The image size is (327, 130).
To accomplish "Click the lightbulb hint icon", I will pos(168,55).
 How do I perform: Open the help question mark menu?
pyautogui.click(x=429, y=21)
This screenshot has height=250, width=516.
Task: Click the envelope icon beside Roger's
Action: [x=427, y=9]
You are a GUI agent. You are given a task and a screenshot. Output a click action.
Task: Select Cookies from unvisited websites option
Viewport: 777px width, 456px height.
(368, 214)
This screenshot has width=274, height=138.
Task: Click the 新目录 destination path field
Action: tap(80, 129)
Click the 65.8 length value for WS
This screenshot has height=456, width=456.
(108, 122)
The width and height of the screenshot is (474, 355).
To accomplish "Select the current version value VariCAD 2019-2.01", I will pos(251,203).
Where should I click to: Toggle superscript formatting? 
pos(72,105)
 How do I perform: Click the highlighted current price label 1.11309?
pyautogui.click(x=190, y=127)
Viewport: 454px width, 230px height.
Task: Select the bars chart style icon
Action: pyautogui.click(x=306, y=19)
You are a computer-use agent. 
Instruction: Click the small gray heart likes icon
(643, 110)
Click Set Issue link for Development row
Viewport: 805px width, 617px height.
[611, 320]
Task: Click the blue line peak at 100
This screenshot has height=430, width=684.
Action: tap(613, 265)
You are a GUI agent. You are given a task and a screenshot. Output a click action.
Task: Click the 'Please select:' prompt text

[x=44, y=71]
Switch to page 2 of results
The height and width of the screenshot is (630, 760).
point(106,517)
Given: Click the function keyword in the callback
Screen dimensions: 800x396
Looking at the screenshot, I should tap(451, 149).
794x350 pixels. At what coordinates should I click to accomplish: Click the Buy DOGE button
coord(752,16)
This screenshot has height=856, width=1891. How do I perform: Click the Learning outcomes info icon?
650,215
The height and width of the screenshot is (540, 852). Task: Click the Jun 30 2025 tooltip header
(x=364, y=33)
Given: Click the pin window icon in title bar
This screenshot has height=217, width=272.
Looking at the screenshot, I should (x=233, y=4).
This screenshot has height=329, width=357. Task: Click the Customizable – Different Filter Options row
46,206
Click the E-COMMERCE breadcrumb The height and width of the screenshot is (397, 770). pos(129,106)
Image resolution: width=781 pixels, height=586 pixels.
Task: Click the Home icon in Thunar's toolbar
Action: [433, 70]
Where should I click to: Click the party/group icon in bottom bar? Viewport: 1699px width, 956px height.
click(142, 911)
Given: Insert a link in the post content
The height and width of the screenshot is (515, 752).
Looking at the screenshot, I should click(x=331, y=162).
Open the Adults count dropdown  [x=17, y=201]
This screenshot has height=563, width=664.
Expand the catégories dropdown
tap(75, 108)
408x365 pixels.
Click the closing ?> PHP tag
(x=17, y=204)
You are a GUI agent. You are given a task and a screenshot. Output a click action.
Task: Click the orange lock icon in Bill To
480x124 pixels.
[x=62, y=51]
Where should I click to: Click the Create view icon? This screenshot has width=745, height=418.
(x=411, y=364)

## WORK TO BE COMPLETED
Reproduce each entry precisely, so that nothing differs from the original.

## WRITTEN ANSWER
The image size is (327, 130).
To accomplish "Click the lightbulb hint icon", I will pos(168,55).
 How do I perform: Open the help question mark menu?
pyautogui.click(x=429, y=21)
This screenshot has height=250, width=516.
Task: Click the envelope icon beside Roger's
Action: [x=427, y=9]
You are a GUI agent. You are given a task and a screenshot. Output a click action.
Task: Select Cookies from unvisited websites option
Viewport: 777px width, 456px height.
(368, 214)
This screenshot has width=274, height=138.
Task: Click the 新目录 destination path field
Action: tap(80, 129)
Click the 65.8 length value for WS
This screenshot has height=456, width=456.
(108, 122)
The width and height of the screenshot is (474, 355).
To accomplish "Select the current version value VariCAD 2019-2.01", I will pos(251,203).
Where should I click to: Toggle superscript formatting? 
pos(72,105)
 How do I perform: Click the highlighted current price label 1.11309?
pyautogui.click(x=190, y=127)
Viewport: 454px width, 230px height.
Task: Select the bars chart style icon
Action: pyautogui.click(x=306, y=19)
You are a computer-use agent. 
Instruction: Click the small gray heart likes icon
(643, 110)
Click Set Issue link for Development row
Viewport: 805px width, 617px height.
[611, 320]
Task: Click the blue line peak at 100
This screenshot has height=430, width=684.
Action: tap(613, 265)
You are a GUI agent. You are given a task and a screenshot. Output a click action.
Task: Click the 'Please select:' prompt text

[x=44, y=71]
Switch to page 2 of results
The height and width of the screenshot is (630, 760).
point(106,517)
Given: Click the function keyword in the callback
Screen dimensions: 800x396
Looking at the screenshot, I should tap(451, 149).
794x350 pixels. At what coordinates should I click to accomplish: Click the Buy DOGE button
coord(752,16)
This screenshot has height=856, width=1891. How do I perform: Click the Learning outcomes info icon?
650,215
The height and width of the screenshot is (540, 852). Task: Click the Jun 30 2025 tooltip header
(x=364, y=33)
Given: Click the pin window icon in title bar
This screenshot has height=217, width=272.
Looking at the screenshot, I should (x=233, y=4).
This screenshot has height=329, width=357. Task: Click the Customizable – Different Filter Options row
46,206
Click the E-COMMERCE breadcrumb The height and width of the screenshot is (397, 770). pos(129,106)
Image resolution: width=781 pixels, height=586 pixels.
Task: Click the Home icon in Thunar's toolbar
Action: [433, 70]
Where should I click to: Click the party/group icon in bottom bar? Viewport: 1699px width, 956px height.
click(142, 911)
Given: Insert a link in the post content
The height and width of the screenshot is (515, 752).
Looking at the screenshot, I should click(x=331, y=162).
Open the Adults count dropdown  [x=17, y=201]
This screenshot has height=563, width=664.
Expand the catégories dropdown
tap(75, 108)
408x365 pixels.
Click the closing ?> PHP tag
(x=17, y=204)
You are a GUI agent. You are given a task and a screenshot. Output a click action.
Task: Click the orange lock icon in Bill To
480x124 pixels.
[x=62, y=51]
Where should I click to: Click the Create view icon? This screenshot has width=745, height=418.
(x=411, y=364)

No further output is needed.